Support OpenTelemetry concepts on Activity #31373

tarekgh opened this issue Nov 2, 2019 · 45 comments · Fixed by #35220
Assignees
Labels
api-approved API was approved in API review, it can be implemented area-System.Diagnostics
Milestone

Comments

@tarekgh
Copy link
Member

tarekgh commented Nov 2, 2019

This issue tracking the work as the part of the issue https://github.com/dotnet/corefx/issues/42305

Please look at dotnet/designs#98 for the detailed design.

@msftgits msftgits transferred this issue from dotnet/corefx Feb 1, 2020
@msftgits msftgits added this to the Future milestone Feb 1, 2020
@maryamariyan maryamariyan added the untriaged New issue has not been triaged by the area owner label Feb 23, 2020
@noahfalk noahfalk assigned tarekgh and unassigned noahfalk Mar 3, 2020
@noahfalk
Copy link
Member

noahfalk commented Mar 3, 2020

@tarekgh is the primary dev owner, I am actively assisting. So far design feedback has been occurring in #32660

@tarekgh tarekgh added api-needs-work API needs work before it is approved, it is NOT ready for implementation and removed enhancement Product code improvement that does NOT require public API changes/additions untriaged New issue has not been triaged by the area owner labels Mar 11, 2020
@tarekgh tarekgh modified the milestones: Future, 5.0 Mar 11, 2020
@reyang
Copy link

reyang commented Mar 12, 2020

Looks great! Thanks @tarekgh and @noahfalk!

One question related to

using (Activity foo = new Activity(...))
{
    throw new FoobarException(...);
}

If it is possible to capture the exception and associate it with the Activity?
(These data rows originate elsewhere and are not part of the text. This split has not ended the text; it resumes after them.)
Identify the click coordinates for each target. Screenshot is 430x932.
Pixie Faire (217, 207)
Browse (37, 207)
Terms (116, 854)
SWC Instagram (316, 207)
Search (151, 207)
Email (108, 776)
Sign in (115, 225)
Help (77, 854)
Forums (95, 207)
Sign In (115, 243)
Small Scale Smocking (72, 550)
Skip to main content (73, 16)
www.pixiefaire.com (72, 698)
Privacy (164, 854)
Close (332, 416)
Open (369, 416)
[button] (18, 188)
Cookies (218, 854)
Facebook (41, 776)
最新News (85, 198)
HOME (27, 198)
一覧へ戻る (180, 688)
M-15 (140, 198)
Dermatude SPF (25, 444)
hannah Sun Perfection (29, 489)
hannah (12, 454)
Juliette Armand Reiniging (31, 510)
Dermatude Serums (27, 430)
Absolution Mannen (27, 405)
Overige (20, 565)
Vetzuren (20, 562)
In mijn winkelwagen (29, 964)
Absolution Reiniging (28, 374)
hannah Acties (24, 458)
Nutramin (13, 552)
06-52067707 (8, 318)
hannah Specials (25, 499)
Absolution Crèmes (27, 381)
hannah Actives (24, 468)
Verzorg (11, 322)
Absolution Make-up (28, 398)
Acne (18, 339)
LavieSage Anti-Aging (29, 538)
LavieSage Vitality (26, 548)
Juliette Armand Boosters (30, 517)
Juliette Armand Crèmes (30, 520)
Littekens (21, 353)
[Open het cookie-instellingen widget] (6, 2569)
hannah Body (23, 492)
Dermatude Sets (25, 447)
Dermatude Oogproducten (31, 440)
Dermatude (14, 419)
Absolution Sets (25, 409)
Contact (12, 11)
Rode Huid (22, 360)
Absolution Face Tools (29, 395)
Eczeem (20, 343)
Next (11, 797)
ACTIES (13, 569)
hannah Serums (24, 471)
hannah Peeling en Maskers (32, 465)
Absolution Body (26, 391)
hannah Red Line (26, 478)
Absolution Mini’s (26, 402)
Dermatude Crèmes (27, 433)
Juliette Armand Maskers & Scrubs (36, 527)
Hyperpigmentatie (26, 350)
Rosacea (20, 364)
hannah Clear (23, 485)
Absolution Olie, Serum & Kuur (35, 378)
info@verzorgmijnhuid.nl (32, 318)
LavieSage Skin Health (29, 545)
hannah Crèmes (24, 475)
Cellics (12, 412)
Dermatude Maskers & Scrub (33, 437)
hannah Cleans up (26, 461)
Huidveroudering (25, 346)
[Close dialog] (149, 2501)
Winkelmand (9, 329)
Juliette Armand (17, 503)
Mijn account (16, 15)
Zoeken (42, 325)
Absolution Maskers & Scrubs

In OpenTelemetry Python there is such feature (although I think it is more like a question to the language/runtime rather than API) where we know if there is exception and derive status code.

@tarekgh
Copy link
Member Author

tarekgh commented Mar 12, 2020

Thanks @reyang for your review.

I don't think we can automatically capture the exception inside using block without try-catch. The user can write the code like:

using (Activity foo = Activity.StartNew(...))
{
    try
    {
        throw new FoobarException(...);
    }
    catch (Exception e)
    {
        foo?.SetCustomProperty("Exception", e);
    }
}

and if there is any listener, will get the notification in stopping the activity and then can check if the exception is set there using GetCustomProperty. I'll think if we'll have a better way to handle it.

@reyang
Copy link

reyang commented Mar 12, 2020

If developers perform exception handling in a central place (e.g. the evil global exception handler, or catching exception from top level code), is there a way for them to know what's the enclosing activity? (I guess no?)

try {
    using (var foo = new Activity("foo"))
    {
        using (var baz = new Activity("baz")
        {
            DoSomething();
        }
        DoSomething();
    }
    using (var bar = new Activity("bar"))
    {
        DoSomething();
    }
} catch (FoobarException ex) {
    log(
        ex,
        MagicalFunctionWhichReturnsTheEnclosingActivity(ex).Name, // this is hard since activity is disposed already
        MagicalFunctionWhichReturnsTheVeryContext(ex).SpanId,
    );
}

@chandramouleswaran
Copy link
Contributor

Can you also share the examples for creating an Activity from a parent activity ID only? Specifically around async workflows.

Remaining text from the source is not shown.